Laboratory automation is a multi-disciplinary strategy to research, develop, optimize and capitalize on technologies in the laboratory that enable new and improved processes. Laboratory automation professionals are academic, commercial and government researchers, scientists and engineers who conduct research and develop new technologies to increase productivity, elevate experimental data quality, reduce lab process cycle times, or enable experimentation that otherwise would be impossible.
The most widely known application of laboratory automation technology is laboratory robotics. More generally, the field of laboratory automation comprises many different automated laboratory instruments, devices (the most common being autosamplers), software algorithms, and methodologies used to enable, expedite and increase the efficiency and effectiveness of scientific research in laboratories.
The application of technology in today's laboratories is required to achieve timely progress and remain competitive. Laboratories devoted to activities such as high-throughput screening, combinatorial chemistry, automated clinical and analytical testing, diagnostics, large-scale biorepositories, and many others, would not exist without advancements in laboratory automation. Some universities offer entire programs that focus on lab technologies. For example, Indiana University-Purdue University at Indianapolis offers a graduate program devoted to Laboratory Informatics. Also, the Keck Graduate Institute in California offers a graduate degree with an emphasis on development of assays, instrumentation and data analysis tools required for clinical diagnostics, high-throughput screening, genotyping, microarray technologies, proteomics, imaging and other applications.
At least since 1875 there have been reports of automated devices for scientific investigation.[1] These first devices were mostly built by scientists themselves in order to solve problems in the laboratory. After the second world war, companies started to provide automated equipment with greater and greater complexity.
Automation steadily spread in laboratories through the 20th century, but then a revolution took place: in the early 1980s, the first fully automated laboratory was opened by Dr. Masahide Sasaki.[2] [3] In 1993, Dr. Rod Markin at the University of Nebraska Medical Center created one of the world's first clinical automated laboratory management systems.[4] In the mid-1990s, he chaired a standards group called the Clinical Testing Automation Standards Steering Committee (CTASSC) of the American Association for Clinical Chemistry,[5] [6] which later evolved into an area committee of the Clinical and Laboratory Standards Institute.[7] In 2004, the National Institutes of Health (NIH) and more than 300 nationally recognized leaders in academia, industry, government, and the public completed the NIH Roadmap to accelerate medical discovery to improve health. The NIH Roadmap clearly identifies technology development as a mission critical factor in the Molecular Libraries and Imaging Implementation Group (see the first theme – New Pathways to Discovery – at https://web.archive.org/web/20100611171315/http://nihroadmap.nih.gov/).

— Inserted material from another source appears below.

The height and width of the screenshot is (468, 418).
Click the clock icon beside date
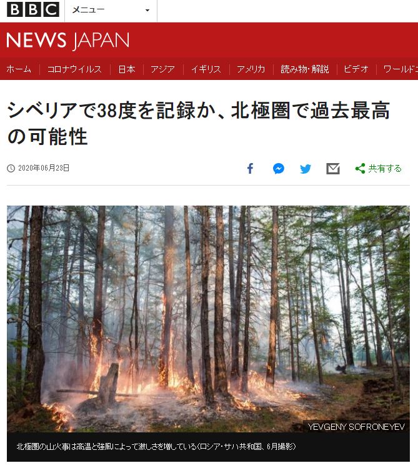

Despite the success of Dr. Sasaki laboratory and others of the kind, the multi-million dollar cost of such laboratories has prevented adoption by smaller groups.[8] This is all more difficult because devices made by different manufactures often cannot communicate with each other. However, recent advances based on the use of scripting languages like Autoit have made possible the integration of equipment from different manufacturers.[9] Using this approach, many low-cost electronic devices, including open-source devices,[10] become compatible with common laboratory instruments.
Some startups such as Emerald Cloud Lab and Strateos provide on-demand and remote laboratory access on a commercial scale. A 2017 study indicates that these commercial-scale, fully integrated automated laboratories can improve reproducibility and transparency in basic biomedical experiments, and that over nine in ten biomedical papers use methods currently available through these groups.[11]
A large obstacle to the implementation of automation in laboratories has been its high cost. Many laboratory instruments are very expensive. This is justifiable in many cases, as such equipment can perform very specific tasks employing cutting-edge technology. However, there are devices employed in the laboratory that are not highly technological but still are very expensive. This is the case of many automated devices, which perform tasks that could easily be done by simple and low-cost devices like simple robotic arms,[12] [13] [14] universal (open-source) electronic modules,[15] [16] [17] [18] [19] Lego Mindstorms,[20] or 3D printers.
So far, using such low-cost devices together with laboratory equipment was considered to be very difficult. However, it has been demonstrated that such low-cost devices can substitute without problems the standard machines used in laboratory.[12] [21] [22] It can be anticipated that more laboratories will take advantage of this new reality as low-cost automation is very attractive for laboratories.
A technology that enables the integration of any machine regardless of their brand is scripting, more specifically, scripting involving the control of mouse clicks and keyboard entries, like AutoIt. By timing clicks and keyboard inputs, different software interfaces controlling different devices can be perfectly synchronized.[23]